**Work to complete:** In the report on the Jos church bombing, rewrite the stretch from "Boko Haram has targeted" through "Ijaw ethnic group." with "landslide" changed to "wide margin".

**Selected excerpt:**
A suicide bomber has killed three people at church in the Nigerian city of Jos.
A man drove an explosives packed car into a church in Nigeria's volatile central city of Jos.
The attack is the latest in a country grappling with what have become almost daily assaults, most of them blamed on the Islamist sect Boko Haram.
Church workers said a car forced its way through the gate during an early morning service.
Boko Haram has been blamed for a wave of increasingly bloody gun and bomb attacks in several parts of Africa's most populous country in recent months, mostly in the Muslim-dominated north.
Incidents of attacks are also growing in the central region, the so-called middle belt which divides the predominantly Muslim north and the mainly Christian south.
Last Sunday several people were wounded in an explosion near a church outside the capital, Abuja.
Boko Haram has targeted Christians on several previous occasions, notably with a series of coordinated blasts on Christmas Day.
Elsewhere, Nigeria's ruling party candidate has won a governorship election by a landslide in Cross Rivers state, a relatively peaceful, stable area of the oil-producing Niger Delta.
Incumbent governor Liyel Imoke of the ruling People's Democratic Party (PDP) won yesterday's election with 94% in the state, where most voters are from President Goodluck Jonathan's Ijaw ethnic group.
Nigeria's 36 state governors control budgets bigger than many African countries' and are some of the most powerful politicians in the nation.

**Listed records:**
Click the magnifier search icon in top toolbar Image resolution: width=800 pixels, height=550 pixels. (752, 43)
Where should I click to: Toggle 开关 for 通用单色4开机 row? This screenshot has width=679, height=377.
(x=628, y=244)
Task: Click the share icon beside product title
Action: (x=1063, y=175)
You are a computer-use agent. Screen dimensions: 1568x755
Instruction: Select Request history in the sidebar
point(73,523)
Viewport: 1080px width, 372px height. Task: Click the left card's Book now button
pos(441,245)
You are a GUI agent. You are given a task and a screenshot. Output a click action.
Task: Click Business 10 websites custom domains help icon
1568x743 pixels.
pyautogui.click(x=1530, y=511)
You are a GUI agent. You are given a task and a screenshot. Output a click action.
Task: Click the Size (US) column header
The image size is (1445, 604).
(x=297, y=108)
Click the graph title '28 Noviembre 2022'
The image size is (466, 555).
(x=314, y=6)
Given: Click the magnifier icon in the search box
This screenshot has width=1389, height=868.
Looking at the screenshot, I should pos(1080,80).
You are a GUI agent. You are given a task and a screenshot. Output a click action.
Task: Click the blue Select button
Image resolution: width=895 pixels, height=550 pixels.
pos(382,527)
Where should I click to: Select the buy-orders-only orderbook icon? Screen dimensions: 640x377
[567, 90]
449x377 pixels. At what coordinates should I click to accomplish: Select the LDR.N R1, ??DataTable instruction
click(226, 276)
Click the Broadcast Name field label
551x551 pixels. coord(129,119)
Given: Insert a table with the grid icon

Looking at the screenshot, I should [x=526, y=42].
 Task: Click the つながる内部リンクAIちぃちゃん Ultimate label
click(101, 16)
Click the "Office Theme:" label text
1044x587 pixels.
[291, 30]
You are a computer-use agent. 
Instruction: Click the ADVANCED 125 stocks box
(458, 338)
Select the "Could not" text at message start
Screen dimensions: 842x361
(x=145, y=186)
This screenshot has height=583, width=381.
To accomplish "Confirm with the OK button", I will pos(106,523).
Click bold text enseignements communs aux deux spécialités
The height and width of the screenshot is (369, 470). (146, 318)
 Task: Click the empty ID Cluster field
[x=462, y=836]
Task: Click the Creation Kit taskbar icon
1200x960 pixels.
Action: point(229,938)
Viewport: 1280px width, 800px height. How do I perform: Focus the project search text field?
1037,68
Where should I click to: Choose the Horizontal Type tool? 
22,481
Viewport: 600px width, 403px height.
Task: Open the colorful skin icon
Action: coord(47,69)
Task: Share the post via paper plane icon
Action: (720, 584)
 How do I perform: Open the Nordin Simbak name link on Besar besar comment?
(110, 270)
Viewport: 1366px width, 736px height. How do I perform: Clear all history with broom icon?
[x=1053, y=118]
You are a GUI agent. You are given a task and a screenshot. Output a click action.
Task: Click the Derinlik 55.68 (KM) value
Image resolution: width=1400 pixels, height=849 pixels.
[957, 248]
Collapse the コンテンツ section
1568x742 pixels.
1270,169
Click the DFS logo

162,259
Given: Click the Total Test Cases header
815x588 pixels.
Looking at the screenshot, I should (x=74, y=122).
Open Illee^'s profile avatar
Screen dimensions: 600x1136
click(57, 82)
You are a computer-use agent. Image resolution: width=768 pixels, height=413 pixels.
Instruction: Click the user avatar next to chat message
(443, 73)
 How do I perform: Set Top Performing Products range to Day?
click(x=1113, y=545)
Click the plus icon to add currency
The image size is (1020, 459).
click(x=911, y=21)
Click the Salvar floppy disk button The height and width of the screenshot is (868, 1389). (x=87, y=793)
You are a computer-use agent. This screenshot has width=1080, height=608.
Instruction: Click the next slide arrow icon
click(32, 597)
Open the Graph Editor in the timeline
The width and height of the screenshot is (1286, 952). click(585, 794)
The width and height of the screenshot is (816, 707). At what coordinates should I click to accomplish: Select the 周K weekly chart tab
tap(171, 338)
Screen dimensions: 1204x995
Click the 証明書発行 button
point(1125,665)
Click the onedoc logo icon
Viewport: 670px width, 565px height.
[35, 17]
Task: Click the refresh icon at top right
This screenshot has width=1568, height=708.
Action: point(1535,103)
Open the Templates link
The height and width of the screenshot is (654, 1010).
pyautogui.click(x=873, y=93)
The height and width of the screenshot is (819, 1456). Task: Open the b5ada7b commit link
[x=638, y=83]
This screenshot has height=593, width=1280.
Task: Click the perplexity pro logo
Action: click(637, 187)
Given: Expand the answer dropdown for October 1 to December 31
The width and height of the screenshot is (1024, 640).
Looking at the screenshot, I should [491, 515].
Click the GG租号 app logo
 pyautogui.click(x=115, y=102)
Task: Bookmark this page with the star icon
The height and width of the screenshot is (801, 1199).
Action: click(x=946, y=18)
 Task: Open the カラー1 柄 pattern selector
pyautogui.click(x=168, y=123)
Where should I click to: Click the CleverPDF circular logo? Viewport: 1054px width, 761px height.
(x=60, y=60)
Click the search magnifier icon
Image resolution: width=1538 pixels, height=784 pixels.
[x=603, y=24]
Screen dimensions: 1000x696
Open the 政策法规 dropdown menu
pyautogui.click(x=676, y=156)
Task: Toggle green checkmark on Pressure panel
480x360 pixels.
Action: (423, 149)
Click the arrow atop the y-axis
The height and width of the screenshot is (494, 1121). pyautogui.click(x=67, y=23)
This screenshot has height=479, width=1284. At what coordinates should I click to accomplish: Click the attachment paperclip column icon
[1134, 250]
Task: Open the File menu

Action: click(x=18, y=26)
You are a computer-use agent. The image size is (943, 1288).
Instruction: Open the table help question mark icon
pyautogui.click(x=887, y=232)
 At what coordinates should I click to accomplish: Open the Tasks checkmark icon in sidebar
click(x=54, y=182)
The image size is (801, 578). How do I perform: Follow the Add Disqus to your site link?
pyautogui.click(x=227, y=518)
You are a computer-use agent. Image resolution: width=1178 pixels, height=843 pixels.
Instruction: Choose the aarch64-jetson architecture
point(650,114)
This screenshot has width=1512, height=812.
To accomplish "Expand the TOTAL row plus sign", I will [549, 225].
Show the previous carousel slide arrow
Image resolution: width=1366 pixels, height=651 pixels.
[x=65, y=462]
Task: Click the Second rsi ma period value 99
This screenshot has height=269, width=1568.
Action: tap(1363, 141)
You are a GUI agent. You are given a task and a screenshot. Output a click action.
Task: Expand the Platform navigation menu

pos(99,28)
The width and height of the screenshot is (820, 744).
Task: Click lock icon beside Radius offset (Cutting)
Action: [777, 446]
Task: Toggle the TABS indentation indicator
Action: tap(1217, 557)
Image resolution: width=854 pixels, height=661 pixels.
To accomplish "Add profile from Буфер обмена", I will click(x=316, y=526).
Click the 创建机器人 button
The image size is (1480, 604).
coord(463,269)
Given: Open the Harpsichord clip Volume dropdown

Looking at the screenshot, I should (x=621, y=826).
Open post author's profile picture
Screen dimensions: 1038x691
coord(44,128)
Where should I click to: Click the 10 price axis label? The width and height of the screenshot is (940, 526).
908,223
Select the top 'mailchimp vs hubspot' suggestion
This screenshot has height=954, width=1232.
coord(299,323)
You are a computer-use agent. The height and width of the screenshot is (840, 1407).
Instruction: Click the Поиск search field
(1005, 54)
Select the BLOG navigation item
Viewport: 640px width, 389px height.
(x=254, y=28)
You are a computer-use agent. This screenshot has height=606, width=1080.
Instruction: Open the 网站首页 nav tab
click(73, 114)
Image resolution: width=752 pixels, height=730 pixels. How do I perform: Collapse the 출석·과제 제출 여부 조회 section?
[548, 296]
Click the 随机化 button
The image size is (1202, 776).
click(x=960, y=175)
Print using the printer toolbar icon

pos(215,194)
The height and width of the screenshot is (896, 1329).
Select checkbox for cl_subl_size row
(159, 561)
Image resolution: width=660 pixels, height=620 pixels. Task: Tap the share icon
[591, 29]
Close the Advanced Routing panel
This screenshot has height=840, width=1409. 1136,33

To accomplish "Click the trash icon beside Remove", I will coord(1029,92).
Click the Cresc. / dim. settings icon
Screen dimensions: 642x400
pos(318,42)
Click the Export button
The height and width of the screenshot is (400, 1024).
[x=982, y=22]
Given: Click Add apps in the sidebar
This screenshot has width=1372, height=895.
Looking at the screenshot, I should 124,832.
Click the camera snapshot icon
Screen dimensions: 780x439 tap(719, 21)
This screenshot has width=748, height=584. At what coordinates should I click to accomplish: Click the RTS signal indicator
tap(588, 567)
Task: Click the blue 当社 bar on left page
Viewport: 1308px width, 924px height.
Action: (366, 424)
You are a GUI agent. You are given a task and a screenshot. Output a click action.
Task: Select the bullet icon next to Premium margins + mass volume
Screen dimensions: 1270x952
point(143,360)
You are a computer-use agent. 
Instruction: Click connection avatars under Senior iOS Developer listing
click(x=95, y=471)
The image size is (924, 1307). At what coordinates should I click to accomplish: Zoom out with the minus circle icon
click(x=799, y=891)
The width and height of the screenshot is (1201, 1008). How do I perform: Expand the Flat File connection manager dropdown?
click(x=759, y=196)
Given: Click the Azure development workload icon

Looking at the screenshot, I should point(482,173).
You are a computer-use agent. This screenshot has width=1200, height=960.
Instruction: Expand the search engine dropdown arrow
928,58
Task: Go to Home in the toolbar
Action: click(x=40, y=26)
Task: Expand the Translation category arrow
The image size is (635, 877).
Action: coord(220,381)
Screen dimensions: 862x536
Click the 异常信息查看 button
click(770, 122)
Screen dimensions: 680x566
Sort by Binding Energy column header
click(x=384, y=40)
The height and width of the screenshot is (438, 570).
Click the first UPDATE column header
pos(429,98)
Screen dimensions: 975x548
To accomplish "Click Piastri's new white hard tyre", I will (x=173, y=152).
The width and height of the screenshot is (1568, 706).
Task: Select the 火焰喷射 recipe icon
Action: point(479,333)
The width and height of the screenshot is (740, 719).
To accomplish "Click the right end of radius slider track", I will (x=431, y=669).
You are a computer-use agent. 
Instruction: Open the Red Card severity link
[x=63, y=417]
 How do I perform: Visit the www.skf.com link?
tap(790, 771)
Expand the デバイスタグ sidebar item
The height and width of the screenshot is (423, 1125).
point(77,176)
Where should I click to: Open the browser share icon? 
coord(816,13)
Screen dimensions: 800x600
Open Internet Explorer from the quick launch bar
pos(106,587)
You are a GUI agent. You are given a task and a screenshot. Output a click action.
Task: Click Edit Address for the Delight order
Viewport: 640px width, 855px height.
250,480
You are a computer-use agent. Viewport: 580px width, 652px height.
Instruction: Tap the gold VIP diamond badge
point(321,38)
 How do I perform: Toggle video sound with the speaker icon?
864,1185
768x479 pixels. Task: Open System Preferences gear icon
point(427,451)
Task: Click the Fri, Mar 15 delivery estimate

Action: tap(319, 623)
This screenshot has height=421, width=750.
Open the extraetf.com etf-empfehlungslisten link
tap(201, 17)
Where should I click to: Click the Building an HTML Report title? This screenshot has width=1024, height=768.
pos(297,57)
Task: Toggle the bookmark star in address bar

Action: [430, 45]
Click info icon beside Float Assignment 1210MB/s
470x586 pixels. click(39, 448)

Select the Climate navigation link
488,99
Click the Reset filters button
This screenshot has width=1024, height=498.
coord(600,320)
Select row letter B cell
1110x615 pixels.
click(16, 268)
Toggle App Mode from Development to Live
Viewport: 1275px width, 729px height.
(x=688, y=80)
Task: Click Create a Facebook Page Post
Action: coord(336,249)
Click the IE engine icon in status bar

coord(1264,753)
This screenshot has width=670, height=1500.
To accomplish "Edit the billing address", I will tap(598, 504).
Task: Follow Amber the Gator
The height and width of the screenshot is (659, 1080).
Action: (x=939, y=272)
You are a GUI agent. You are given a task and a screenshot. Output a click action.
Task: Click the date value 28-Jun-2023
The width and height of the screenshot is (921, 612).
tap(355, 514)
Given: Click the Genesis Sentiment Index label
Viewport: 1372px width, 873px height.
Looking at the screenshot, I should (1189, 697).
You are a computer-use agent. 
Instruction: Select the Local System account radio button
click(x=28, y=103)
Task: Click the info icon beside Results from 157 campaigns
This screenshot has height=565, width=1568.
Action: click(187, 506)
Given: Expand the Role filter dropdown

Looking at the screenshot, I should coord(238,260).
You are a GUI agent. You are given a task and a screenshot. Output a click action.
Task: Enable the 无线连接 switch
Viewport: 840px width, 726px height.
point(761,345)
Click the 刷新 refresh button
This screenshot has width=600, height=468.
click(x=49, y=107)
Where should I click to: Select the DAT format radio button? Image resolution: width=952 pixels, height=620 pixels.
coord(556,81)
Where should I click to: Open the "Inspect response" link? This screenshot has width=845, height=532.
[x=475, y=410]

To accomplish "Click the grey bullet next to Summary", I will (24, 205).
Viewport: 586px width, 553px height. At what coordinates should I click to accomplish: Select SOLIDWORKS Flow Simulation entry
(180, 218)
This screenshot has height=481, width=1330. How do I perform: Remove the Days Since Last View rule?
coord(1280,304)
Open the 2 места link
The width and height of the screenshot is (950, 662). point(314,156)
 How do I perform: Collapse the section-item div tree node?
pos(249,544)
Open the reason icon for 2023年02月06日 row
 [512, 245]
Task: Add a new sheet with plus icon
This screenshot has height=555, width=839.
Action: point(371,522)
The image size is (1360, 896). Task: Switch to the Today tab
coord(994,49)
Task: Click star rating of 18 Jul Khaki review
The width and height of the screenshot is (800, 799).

**Response area:**
Boko Haram has targeted Christians on several previous occasions, notably with a series of coordinated blasts on Christmas Day.
Elsewhere, Nigeria's ruling party candidate has won a governorship election by a wide margin in Cross Rivers state, a relatively peaceful, stable area of the oil-producing Niger Delta.
Incumbent governor Liyel Imoke of the ruling People's Democratic Party (PDP) won yesterday's election with 94% in the state, where most voters are from President Goodluck Jonathan's Ijaw ethnic group.